Den Einsatz von AfD-Beobachtern bei der Landtagswahl am kommenden Sonntag betrachtet die Stadt Karlsruhe gelassen. "Wir rechnen nicht mit Störungen oder einem Ansturm von Wahlbeobachtern", äußert sich das Presseamt gegenüber ka-news. Für den Umgang mit den angekündigten Beobachtern wurden die Karlsruher Wahlhelfer per Merkblatt geschult.

In Stuttgart befürchtet die Landeswahlleiterin Christiane Friedrich Behinderungen durch die von der Alternative für Deutschland (AfD) ausgesandten Beobachter: Das Veröffentlichen des vorläufigen amtlichen Endergebnisses könnte sich verzögern.

AfD-Beobachter sind "kein großes Thema"

In Karlsruhe sind die angekündigten Beobachter hingegen "kein großes Thema" heißt es vonseiten der Stadt. Hier werde ein Grundrecht wahrgenommen, das jeder Bürger besitze: Die Auszählung ist öffentlich - dies ist im Landtagswahlgesetz festgeschrieben. Laut Paragraf 39 muss das Wahlergebnis in öffentlicher Sitzung ermittelt und festgestellt werden. Interessierte können also bei der Ergebnisfeststellung dabei sein, es sei denn, im Raum ist kein Platz mehr.
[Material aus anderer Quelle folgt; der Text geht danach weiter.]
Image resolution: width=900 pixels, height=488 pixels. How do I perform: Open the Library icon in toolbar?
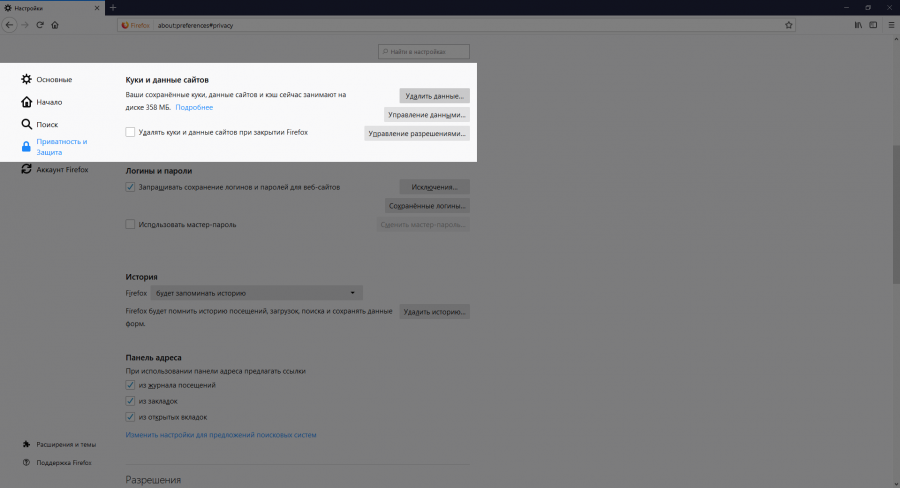pyautogui.click(x=858, y=25)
"Es ist im Grunde genommen nichts Neues", so die Stadt Karlsruhe. Jeder darf sich im Wahllokal aufhalten. Untersagt ist allerdings das Eingreifen in den Wahlgang, versuchte politische Einflussnahme durch Gespräche, sichtbare Parteiwerbung oder die Gefährdung des Wahlgeheimnisses. Dies gilt sowohl für die Wahllokale als auch für das Gebäude-Grundstück. Bei einer Störung im Wahllokal können die Wahlhelfer einschreiten - die Handlungsmöglichkeiten reichen dabei von einer Rüge bis hin zum Platzverweis durch Hinzuziehung der Polizei.

Aufruf ist Diskreditierung von Demokratie

Weniger gelassen beurteilt Ministerpräsident Winfried Kretschmann den Aufruf der AfD. Deutschland sei keine Bananenrepublik, sondern eine funktionierende Demokratie, so Kretschmann bei einer gemeinsamen Veranstaltung mit Joschka Fischer in der Karlsruher Stadthalle Anfang März.

Wahlbeobachtung ist ein Instrument, das von der Organisation für Sicherheit und Zusammenarbeit in Europa (OSZE) in nicht gefestigten Demokratien eingesetzt wird. "Es besteht nicht der leisteste Anlass über Wahlbeobachter nachzudenken", sagt Politologe Wolfgang Seibel aus Konstanz. "Das ist ein Beitrag zur Diskreditierung demokratischer Institutionen und unterstreicht, dass die AfD in der Zwischenzeit eine rechtsradikale Partei geworden ist", so Seibel. "Das halte ich für Propaganda."